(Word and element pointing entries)
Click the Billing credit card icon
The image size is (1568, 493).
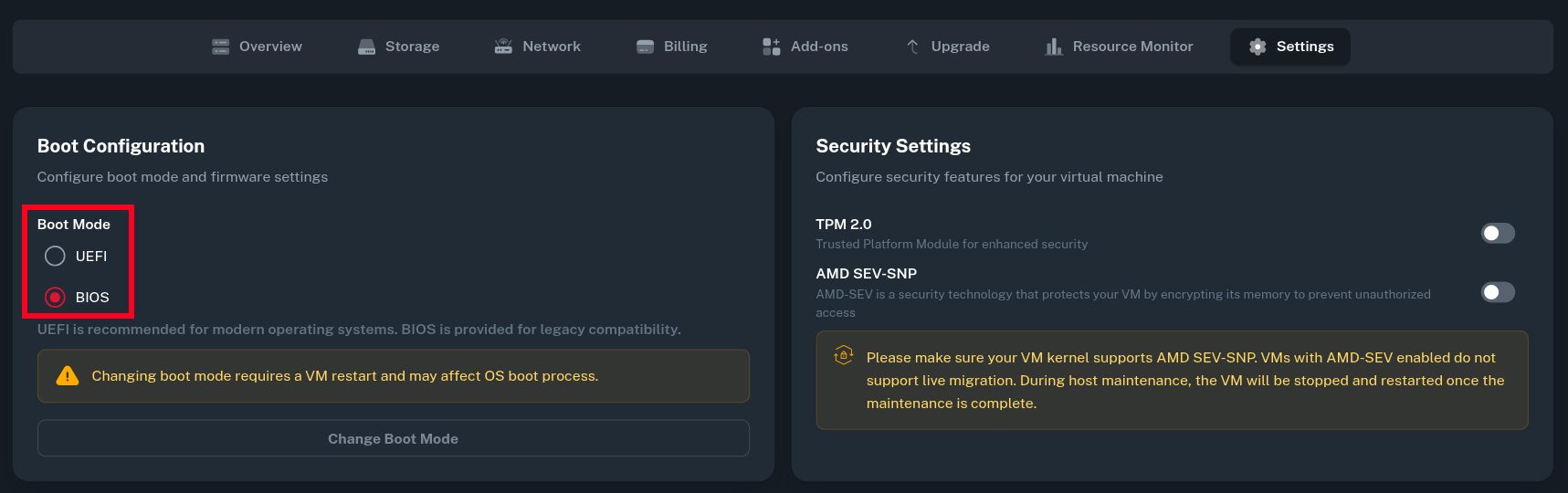645,47
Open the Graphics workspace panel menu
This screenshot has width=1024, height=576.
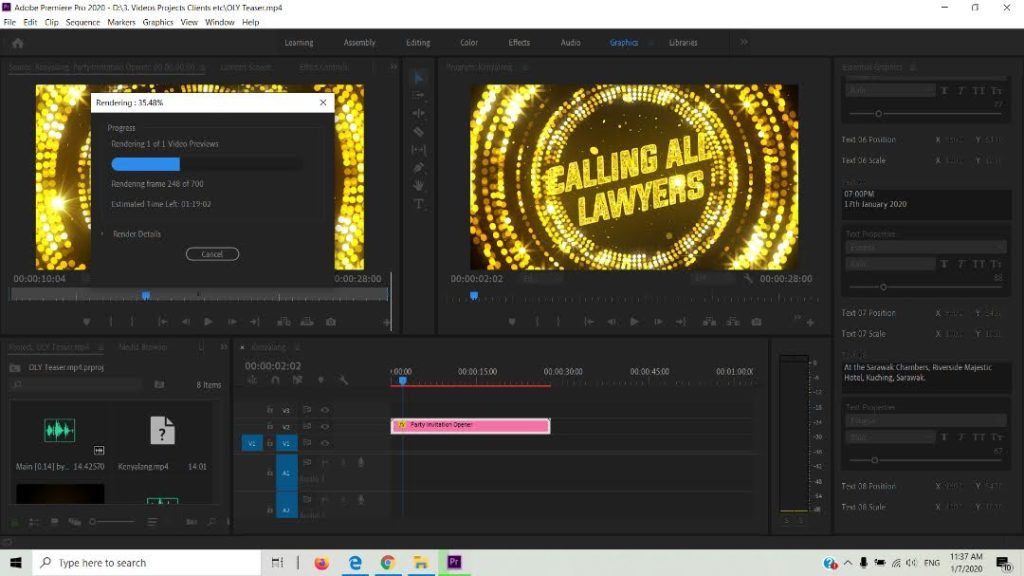(652, 43)
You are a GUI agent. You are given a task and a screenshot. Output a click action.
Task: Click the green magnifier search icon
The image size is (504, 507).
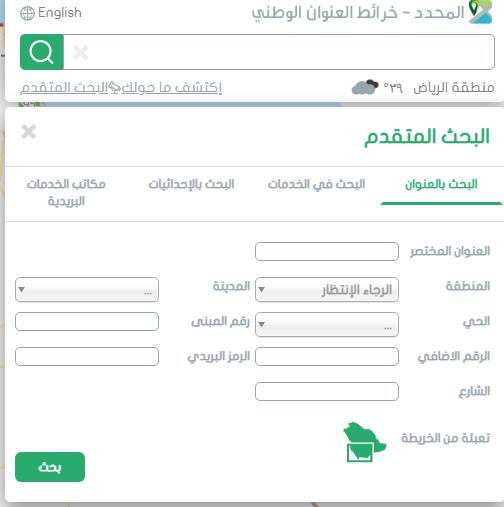pos(42,52)
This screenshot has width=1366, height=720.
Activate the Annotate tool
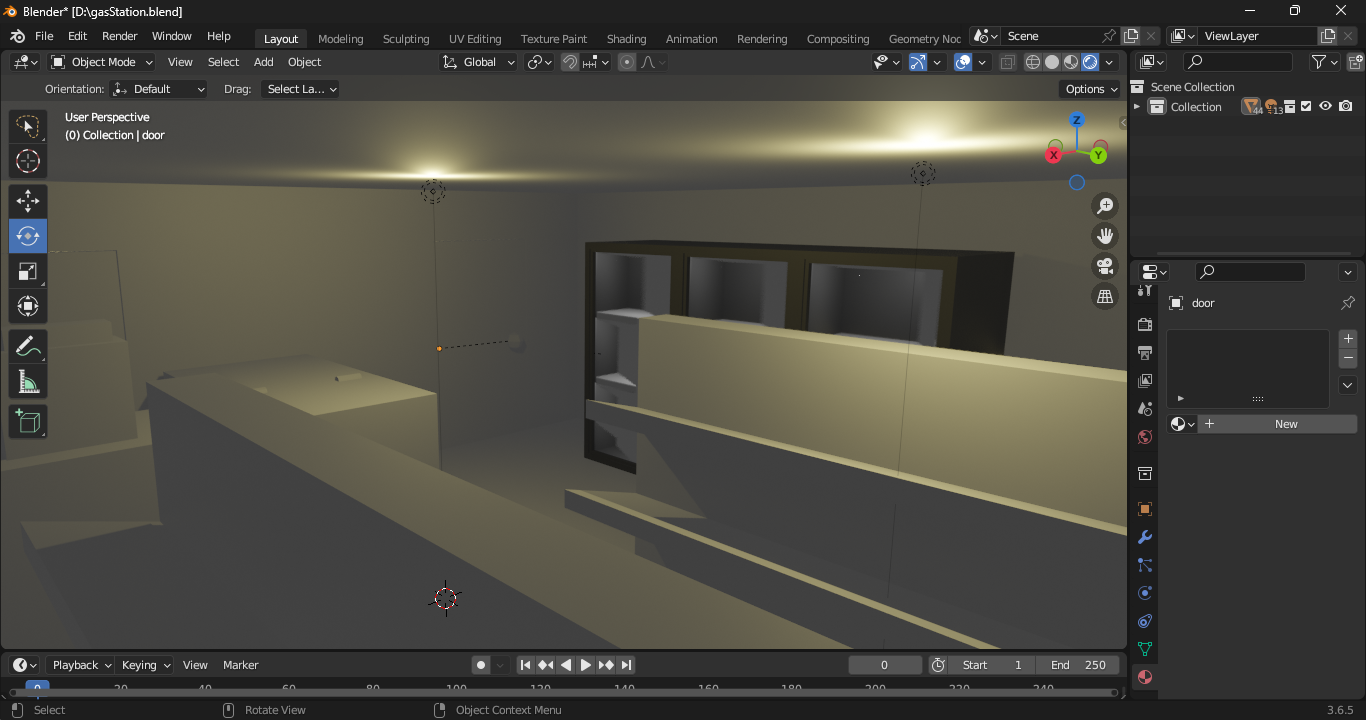tap(28, 347)
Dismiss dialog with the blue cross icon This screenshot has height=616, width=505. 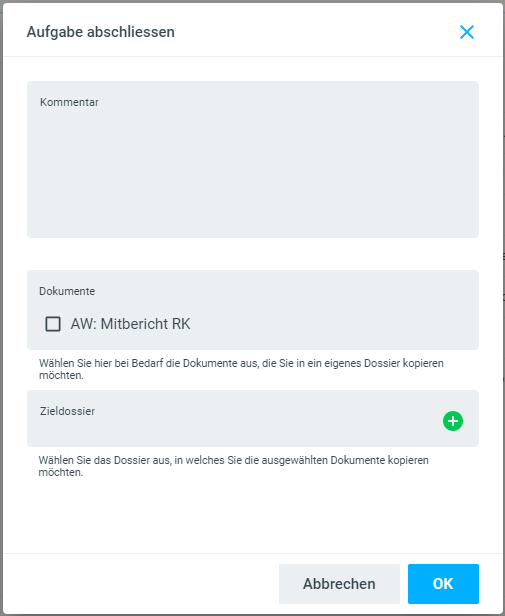click(x=467, y=32)
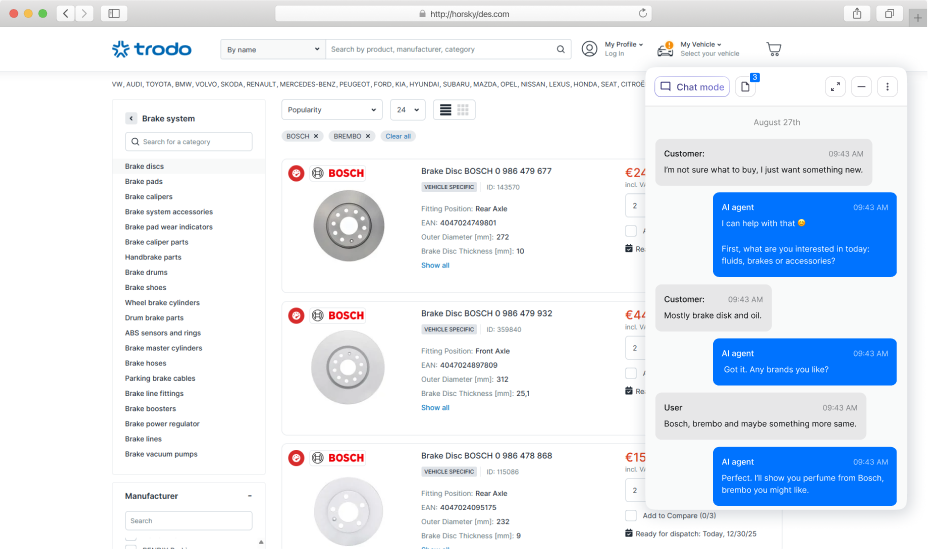Image resolution: width=928 pixels, height=549 pixels.
Task: Expand the chat panel to fullscreen
Action: click(835, 87)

▶ WHAT IS BEING ASKED
How many lines of the records contain the word "panel"? Give only the number.

▶ RESULT BELOW
2